YOUR GOAL:
Transcribe the data word for word, starting at the line that contains "Copy the selected" and continuing through the final line of the data.

DATA FOR PROCESSING:
◆ ◆ ◆ ◆

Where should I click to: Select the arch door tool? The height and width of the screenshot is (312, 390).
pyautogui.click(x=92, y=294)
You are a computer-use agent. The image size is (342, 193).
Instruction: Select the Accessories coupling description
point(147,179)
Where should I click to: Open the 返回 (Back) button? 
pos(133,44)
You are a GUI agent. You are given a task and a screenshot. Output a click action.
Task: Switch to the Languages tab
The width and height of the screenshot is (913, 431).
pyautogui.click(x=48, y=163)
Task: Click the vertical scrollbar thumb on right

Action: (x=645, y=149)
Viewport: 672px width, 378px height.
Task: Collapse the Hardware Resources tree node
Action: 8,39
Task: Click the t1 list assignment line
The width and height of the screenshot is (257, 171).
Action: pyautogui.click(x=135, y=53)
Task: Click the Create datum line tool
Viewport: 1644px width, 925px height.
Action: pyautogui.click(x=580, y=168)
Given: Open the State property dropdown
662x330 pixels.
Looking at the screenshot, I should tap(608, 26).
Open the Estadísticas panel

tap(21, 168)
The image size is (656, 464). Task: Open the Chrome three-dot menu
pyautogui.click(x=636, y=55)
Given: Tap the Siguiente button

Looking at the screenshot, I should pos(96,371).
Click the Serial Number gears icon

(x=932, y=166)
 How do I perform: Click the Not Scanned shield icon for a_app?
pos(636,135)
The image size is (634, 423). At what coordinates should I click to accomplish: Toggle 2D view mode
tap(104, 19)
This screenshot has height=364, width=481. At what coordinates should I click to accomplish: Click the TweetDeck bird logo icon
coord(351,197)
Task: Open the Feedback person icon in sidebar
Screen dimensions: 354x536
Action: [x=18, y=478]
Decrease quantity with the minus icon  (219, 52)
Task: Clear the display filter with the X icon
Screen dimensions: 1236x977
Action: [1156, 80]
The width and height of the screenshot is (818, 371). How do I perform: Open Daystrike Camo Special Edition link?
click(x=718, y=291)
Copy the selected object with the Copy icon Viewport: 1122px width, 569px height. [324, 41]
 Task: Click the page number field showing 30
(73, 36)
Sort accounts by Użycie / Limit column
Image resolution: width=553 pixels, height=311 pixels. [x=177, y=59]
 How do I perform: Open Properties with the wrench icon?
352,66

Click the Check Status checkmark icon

◆ ◆ ◆ ◆

COMPLETE ANSWER:
Copy the selected object with the Copy icon Viewport: 1122px width, 569px height. [324, 41]
 Task: Click the page number field showing 30
(73, 36)
Sort accounts by Użycie / Limit column
Image resolution: width=553 pixels, height=311 pixels. [x=177, y=59]
 How do I perform: Open Properties with the wrench icon?
352,66

Click the Check Status checkmark icon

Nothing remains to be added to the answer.